> _WORK INSTRUCTION_
Return exactly, please, the lines from the one containing "Where should I" to the last line of the entries below, and nothing else, leaving pictures out.
GIVEN DATA Block Start
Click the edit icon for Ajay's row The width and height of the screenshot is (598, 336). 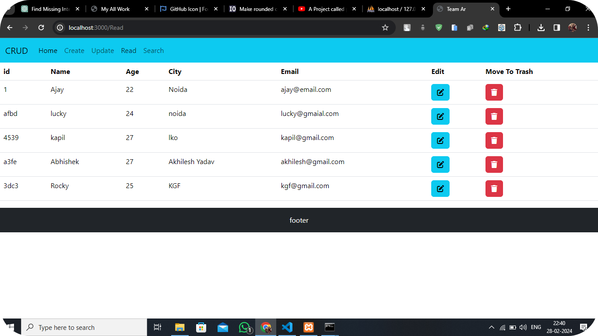(x=440, y=92)
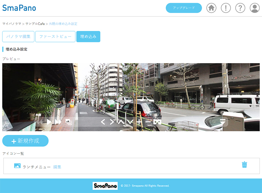Play the panorama auto-rotation
Screen dimensions: 262x193
click(x=49, y=122)
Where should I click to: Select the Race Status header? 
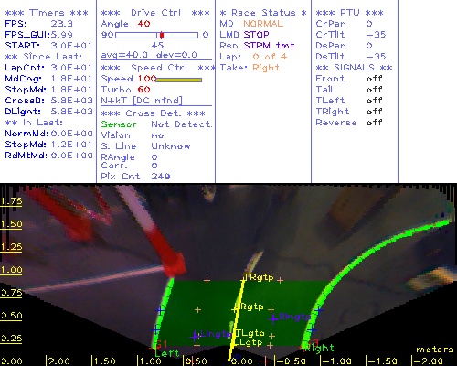tap(263, 13)
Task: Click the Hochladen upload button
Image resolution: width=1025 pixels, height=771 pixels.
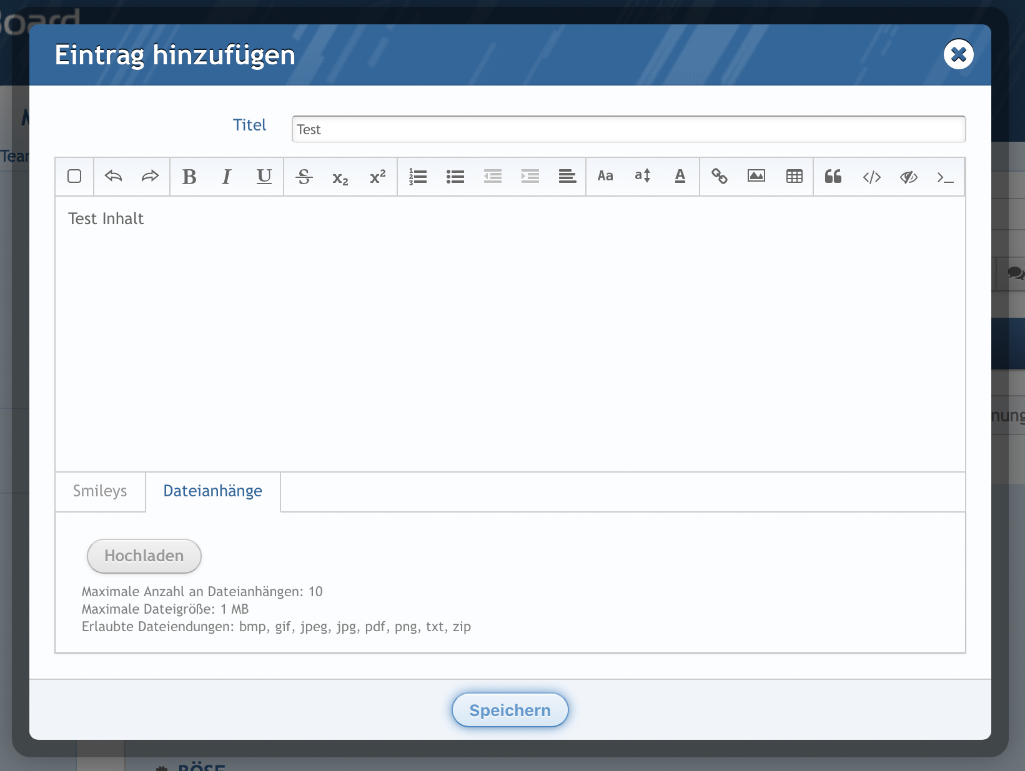Action: 144,556
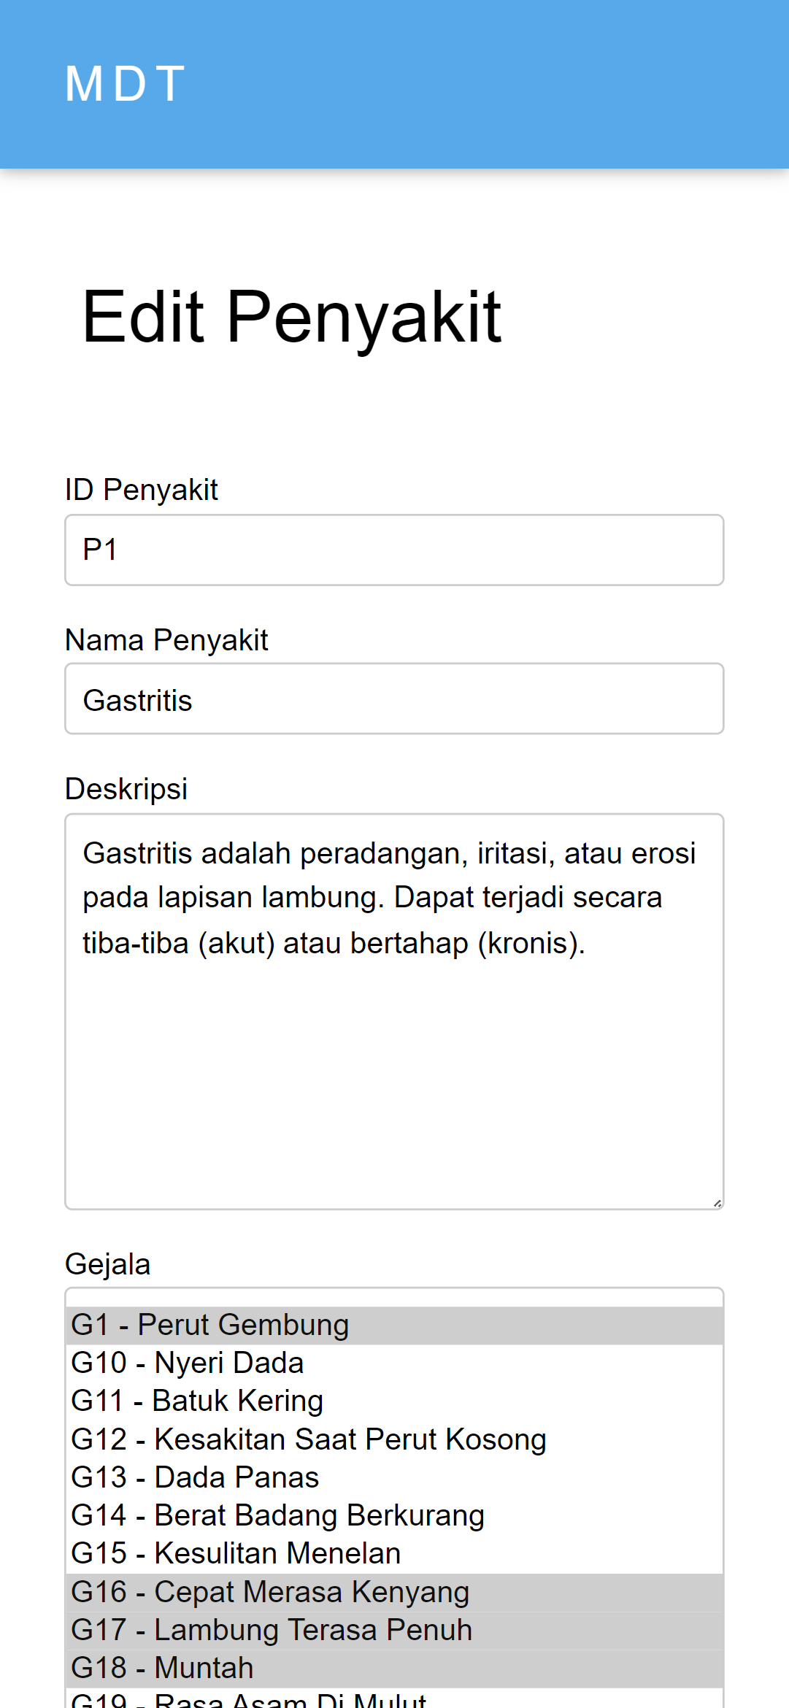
GIVEN DATA Block End
> _EXERCISE RESULT_
Where should I click to: Select the Race Status header? 
tap(263, 13)
Task: Click the Hochladen upload button
Image resolution: width=1025 pixels, height=771 pixels.
Action: 144,556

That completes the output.